Da es für die Germanen schwierig war, das Konzept eines „formlosen und allmächtigen Herrn” zu verstehen, wurden sichtbare Ikonographien geschaffen, um das Christentum zu verbreiten. Ebenso waren für koreanische Musiker das „Ikon” in Form von Wettbewerbserfolgen ein Mittel zur Verbreitung ihrer Kunst.

2. Im Bereich des Sports herrscht in Korea die starke Tendenz, dass das Gewinnen von Medaillen bei Olympischen Spielen oder verschiedenen Weltmeisterschaften die Ehre des Landes erhöht. Dies ist eindeutig ein Produkt des Totalitarismus, da es eine Denkweise ist, die die Ergebnisse individueller Anstrengungen zum Eigentum der gesamten Gruppe machen will. Diese Situation in Korea ist witzigerweise ein Bild, das man auch in der Sowjetunion oft sehen konnte.

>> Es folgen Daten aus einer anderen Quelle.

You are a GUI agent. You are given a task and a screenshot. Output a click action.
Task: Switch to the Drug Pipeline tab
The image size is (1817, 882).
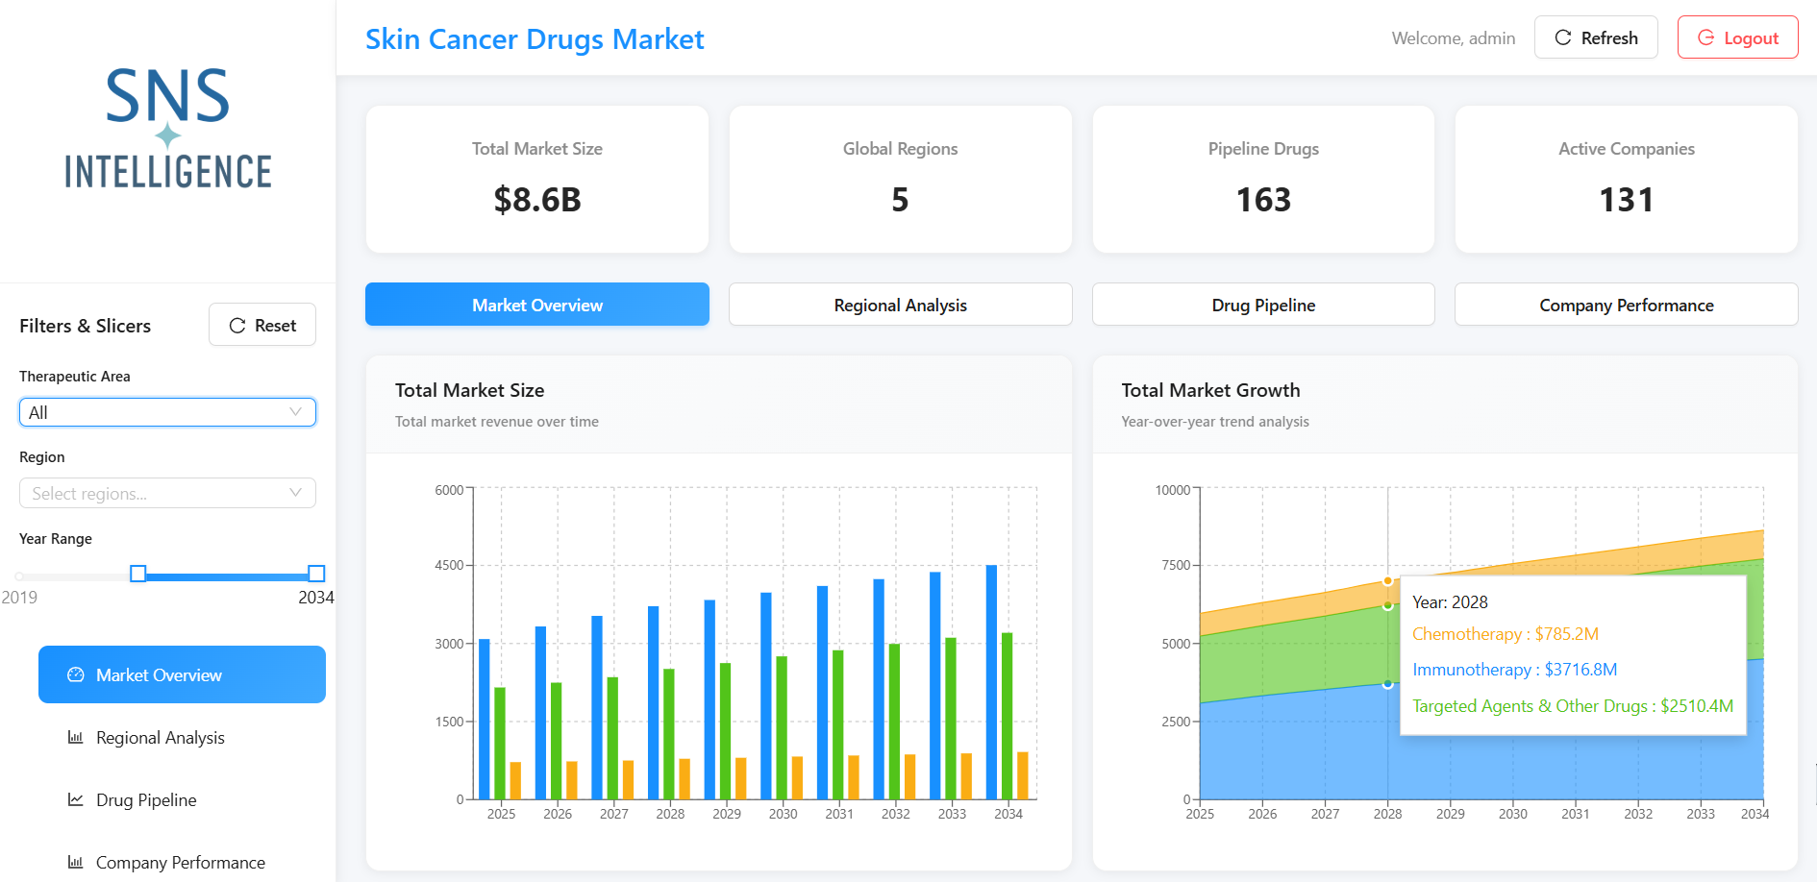1262,305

Und das, obwohl Korea ein Land der Ersten Welt ist (denkt daran, dass die Sowjetunion während des Kalten Krieges bei den Olympischen Spielen immer mit den USA um Medaillen konkurrierte!), Korea ist eindeutig ein Land mit stark Totalitarismus. Seit der Zeit, als es eine Kolonie des japanischen Kaiserreichs war, war Japan ein militaristischer Staat, und leider konnte Korea diese schlechten Gewohnheiten nach der Unabhängigkeit nicht ablegen. Erst mit dem Beginn der Corona-Ära begann sich die Situation ernsthaft zu verbessern, wirklich.

Aus dem gleichen Grund hängt Korea so sehr an den Siegen bei internationalen Klavierwettbewerben. Das gilt nicht nur für die Musik. Auch in den Bereichen Film, Wissenschaft und Literatur ist dieses Verhalten in Korea häufig zu beobachten. Bis in die späten 2000er Jahre hinein neigte die koreanische Gesellschaft dazu, Preise für koreanische Filme bei internationalen Filmfestivals als Ruhm für die gesamte Gesellschaft zu betrachten. Heute ist das nicht mehr so wie früher. Daher wurde sowohl in der Gesellschaft als auch im Staat, im Sport und in der Musik dazu ermutigt, an Wettbewerben teilzunehmen und Preise zu gewinnen. In solchen Momenten betrachtet Korea klassische Musik nicht als Kunst, sondern als Sport.


Kultureller Hintergrund

1. Koreaner neigen dazu, in jedem Bereich eine Rangordnung aufzustellen. Z. bs: Alter. Jüngere Menschen müssen sich gegenüber „älteren Menschen“ bedingungslos höflich verhalten. Das ist zwar in jedem Land mehr oder weniger so, aber in Korea ist diese Tendenz besonders ausgeprägt. Es ist in Korea undenkbar, einen Professor mit „duzen“ anzusprechen. Nicht nur nach dem Alter, sondern auch zum Beispiel an der Universität wird eine Rangordnung aufgestellt. Auch in Deutschland gibt es eine Rangordnung zwischen den Universitäten, aber in Korea besteht das große Problem, dass in allen Bereichen eine Rangordnung besteht und diese Rangordnung tatsächlich mit den "Wertung" der Menschen in Verbindung gebracht wird.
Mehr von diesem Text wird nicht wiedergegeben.